Portée par la République arabe d’Égypte, cette rencontre ministérielle des pays africains champions pour la mise en œuvre du Pacte mondial pour des migrations sûres, régulières et ordonnées, s’est tenue en présence de la Directrice générale de l’Organisation internationale pour les migrations. Une participation qui dénote de l’importance accordée à la bonne coordination entre les États africains et leurs partenaires internationaux.
Dans le contexte confédéral actuel, la participation du Mali, au-delà de ses frontières nationales, contribue à porter la voix des pays sahéliens, confrontés à des défis sécuritaires, économiques et humanitaires spécifiques.

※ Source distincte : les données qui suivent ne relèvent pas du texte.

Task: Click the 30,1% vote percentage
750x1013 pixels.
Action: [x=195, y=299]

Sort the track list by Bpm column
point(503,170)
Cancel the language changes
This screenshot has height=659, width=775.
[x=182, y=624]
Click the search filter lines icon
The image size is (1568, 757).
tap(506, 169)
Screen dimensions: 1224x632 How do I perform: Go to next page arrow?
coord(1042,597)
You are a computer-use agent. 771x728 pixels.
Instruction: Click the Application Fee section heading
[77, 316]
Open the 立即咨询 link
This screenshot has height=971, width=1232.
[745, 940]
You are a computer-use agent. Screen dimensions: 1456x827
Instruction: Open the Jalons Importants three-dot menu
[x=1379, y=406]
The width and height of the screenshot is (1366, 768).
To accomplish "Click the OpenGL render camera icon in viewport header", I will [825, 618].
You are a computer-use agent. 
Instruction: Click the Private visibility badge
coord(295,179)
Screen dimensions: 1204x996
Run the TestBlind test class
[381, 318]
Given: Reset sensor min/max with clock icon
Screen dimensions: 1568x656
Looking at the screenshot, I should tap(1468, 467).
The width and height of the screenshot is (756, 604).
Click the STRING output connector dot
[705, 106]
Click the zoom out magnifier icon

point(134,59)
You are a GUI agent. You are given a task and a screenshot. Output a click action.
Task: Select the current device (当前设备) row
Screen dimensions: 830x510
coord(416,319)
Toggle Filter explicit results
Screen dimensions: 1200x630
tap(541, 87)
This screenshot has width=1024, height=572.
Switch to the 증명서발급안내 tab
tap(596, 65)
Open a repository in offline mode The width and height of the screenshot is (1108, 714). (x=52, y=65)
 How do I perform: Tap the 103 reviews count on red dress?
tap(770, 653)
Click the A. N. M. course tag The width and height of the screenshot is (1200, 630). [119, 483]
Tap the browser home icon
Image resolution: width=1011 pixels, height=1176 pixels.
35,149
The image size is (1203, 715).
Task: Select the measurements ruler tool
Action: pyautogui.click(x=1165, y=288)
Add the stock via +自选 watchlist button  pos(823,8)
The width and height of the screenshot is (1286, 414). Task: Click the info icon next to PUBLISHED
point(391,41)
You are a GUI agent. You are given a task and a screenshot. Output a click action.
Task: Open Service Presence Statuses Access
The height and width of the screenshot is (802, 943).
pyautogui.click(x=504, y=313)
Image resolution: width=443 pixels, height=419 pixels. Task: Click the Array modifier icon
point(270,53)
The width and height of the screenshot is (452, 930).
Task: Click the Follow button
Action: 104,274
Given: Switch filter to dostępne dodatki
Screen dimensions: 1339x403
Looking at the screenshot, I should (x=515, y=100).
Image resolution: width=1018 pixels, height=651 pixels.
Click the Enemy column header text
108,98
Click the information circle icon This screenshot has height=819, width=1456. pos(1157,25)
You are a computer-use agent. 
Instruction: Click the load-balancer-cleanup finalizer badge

Vu l’environnement migratoire de plus en plus complexe, le ministre des Maliens Etablis à l’Extérieur et de l’Intégration africaine Mossa AG ATTAHER a réaffirmé l’engagement du Mali à consolider son positionnement sur la scène internationale.
Par ailleurs, le ministre malien a beaucoup plus mis l’accent sur les priorités nationales, notamment la protection de ses ressortissants, la promotion de voies de migration régulière, la valorisation de la diaspora entre autres.
Occasion pour lui de présenter les avancées enregistrées par le Mali en matière de gouvernance migratoire.
Au niveau des réformes structurantes, on note la révision de la Politique nationale de migration (PONAM), le renforcement de la coordination institutionnelle ainsi que la structuration d’un partenariat stratégique avec l’Organisation internationale pour les migrations, à travers la mise en place d’un comité technique conjoint et l’élaboration d’une feuille de route nationale.
Des efforts considérables ont été également investis pour la réintégration durable des migrants de retour, à travers la mise en œuvre de programmes de formation, de réinsertion économique et d’appui à l’entrepreneuriat.
Des avancées rendues possibles grâce aux efforts concertés de plusieurs entités : centres d’accueil, l’assistance aux personnes vulnérables, notamment le Centre d’information et de gestion des migrations (CIGEM) qui soutiennent l’organisation de retours dignes et sécurisé, dans le respect de la dignité humaine.